Yes that's mine. I've been very happy with it, but if I could change one thing I'd made the centre door bigger so I could get further into the cage when cleaning and putting up stuff inside, but it's been a good cage for me.

I saw a Luna 400 in the pet department of a garden centre I go to often, which they were asking about £100 for, but I've seen it on Amazon for £55 with free delivery and I've been thinking recently about changing to that one. It's not quite as tall as my Tom Rat, but it has a wee bit more floor space, which is better for boys. I wouldn't use the grid in the bottom, I'd take that out and I'd put the solid shelves from my Tom Rat above the wire shelves, cos I don't like them, but at least then i can hang hammocks from them, rather than just being able to hang them from the roof.

By the way I make pretty good hammocks at very reasonable prices, so check out my thread in classifieds. :2thumb:


----------



## BlackRose (Jul 8, 2007)

Thanks  yeah, I was thinking of getting a hammock from you


----------



## BlackRose (Jul 8, 2007)

I was thinking of this though just for now...what you think? It's a sbout two years old and from the pic has a lot of rust.

FOR SALE; Jenny Rat Cage by Ferplast, RRP £85! Selling for £40! in Newport | Other Miscellaneous Goods for Sale | Gumtree.com


----------



## Disillusioned (Jan 3, 2012)

Why not save for a bit until you can afford a cage you actually want? I don't think you should buy a cage just for now that isn't perfect for you and the rats if you don't have to. 
When I got my cage it was because of an accidental litter but if I was in your boat I would have waited and got the one I wanted from the start.
Atleast you could fill it with lovely toys and hammocks before you get them then and they would be the happiest rats in the world coming home to that.

It's just my opinion on what I would do though, you know it's totally up to you when it comes to it and i'll still try and help whatever you decide : victory:


----------



## BlackRose (Jul 8, 2007)

Thanks. I don't mind getting this one at all seeing as it's the type of cage I want anyway as long as I can get the rust of it. It should look good as new then, and comes with an igloo etc too. 

How would I get the rust off and do I really have to cover it with stuff afterwards? Cant I just scrub the rust off and rinse?


----------



## Esarosa (Jul 13, 2007)

Jenny cages are awful. I gave mine away. They rustif you don't plasticote the bars and the access is terrible.
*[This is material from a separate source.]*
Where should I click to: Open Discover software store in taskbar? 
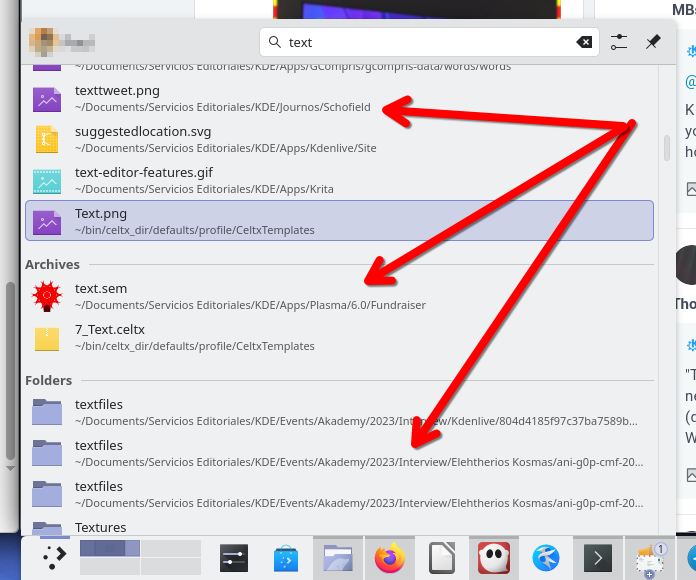click(x=286, y=558)
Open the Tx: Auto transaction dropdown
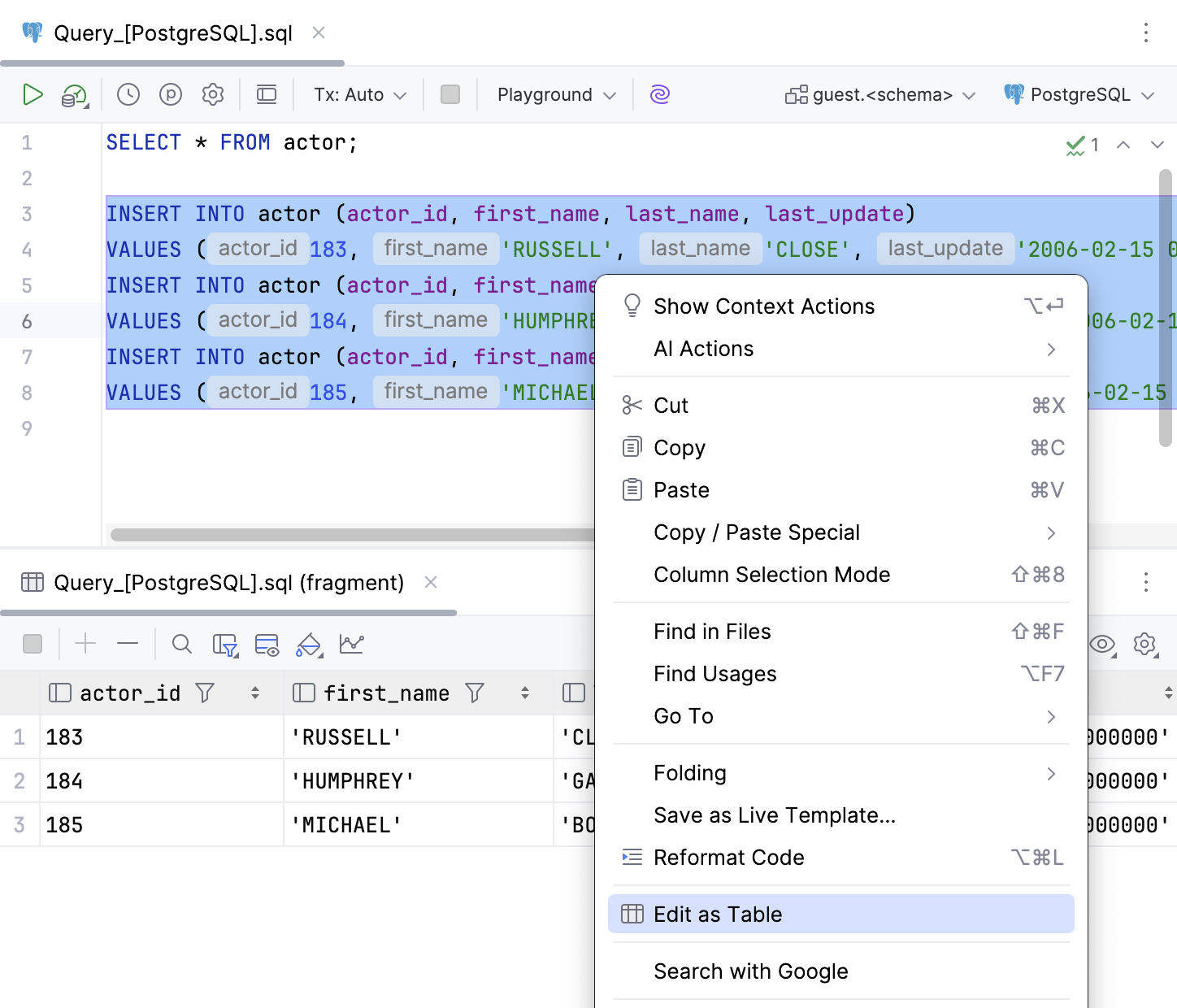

The ferplast furet xl is excellent for access as are the savic freddy and freddy 2 and they'rea similar size to the Jenny maybe slightly larger I can't remember Tbh.


----------



## selina20 (May 28, 2008)

BlackRose said:


> Thanks. I don't mind getting this one at all seeing as it's the type of cage I want anyway as long as I can get the rust of it. It should look good as new then, and comes with an igloo etc too.
> 
> How would I get the rust off and do I really have to cover it with stuff afterwards? Cant I just scrub the rust off and rinse?


The jenny one is the one i had and from the photo you can make out that the bars are covered like mine were so it shouldnt go rusty. Beware though they are massive cages.


----------



## Esarosa (Jul 13, 2007)

selina20 said:


> The jenny one is the one i had and from the photo you can make out that the bars are covered like mine were so it shouldnt go rusty. Beware though they are massive cages.


I know when I had my last rats they were re releasing the Jenny so maybe the new ones bars are coated? The old ones definitely weren't.


----------



## BlackRose (Jul 8, 2007)

selina20 said:


> The jenny one is the one i had and from the photo you can make out that the bars are covered like mine were so it shouldnt go rusty. Beware though they are massive cages.


Do you mean the bars on the link I gave arnt rusty? Maybe just dirty then? Think it looks ok?


----------



## feorag (Jul 31, 2007)

I looked at the Jenny at PaH when I first decided to get rats, but I seem to remember that what put me off was the doors. There's one at the front and one in the top, but they looked pretty small to be able to get in to clean properly, so that's why I went for the Tom Rat.

To be totally honest I agree with Disillusioned. I think you're better waiting until you can get the cage you know you want, rather than buying one now that could be rusted and could have difficult access with the view to it being suitable for use 'for now' and then have to buy another more suitable cage in the not too distant future.

Especially if you haven't located a rat breeder yet and you did say you weren't in a rush.


----------



## BlackRose (Jul 8, 2007)

Thanks. The Jenny is the cage I'd prefer as its fhe first rat cage I had years ago which I found easy to get into myself.

I'm just not sure without seeing this cage first if its rusted or just dirty.
I was just contemplating the pros and cons of buying this one at a much cheaper proce with extras and cleaning the rust of off of it or buying the same cage for new.

It depends if I csn get all the rust off easily with say a scrubber or something and if i have to coat it afterwards with anything or will it be ok?


----------



## BlackRose (Jul 8, 2007)

There isn't a breeder near me


----------



## Moony14 (Aug 20, 2011)

When they say "breeding centre" I can almost 100% say that means a place where they are kept in tiny tubs, fed lab-blocks and have nothing to do but reproduce... another problem is that they don't care about the history or the health of the parents before they breed from them which is vital (imo) when breeding rats because they are already prone to diseases and have short-lifespans... Any rescues in your area? Maybe you could even get a breeder to courier them to you? I'd say [email protected] really is a last restort (in my eyes anyway).

Also, while a Jenny Cage might look big when empty, when you start filling it with toys and hammocks it starts getting a bit cramped so I went for the larger option (for the same price- which I mentioned in my previous post) so I can fill it to my hearts content and not feel like they are being cramped atall!

Good luck! :3


----------



## julie B (Sep 18, 2012)

I've kept rats for many years both boys & girls. I prefer boys as they are calmer. I never had any problems with them fighting but found sometimes 1 would try to eat all the food lol.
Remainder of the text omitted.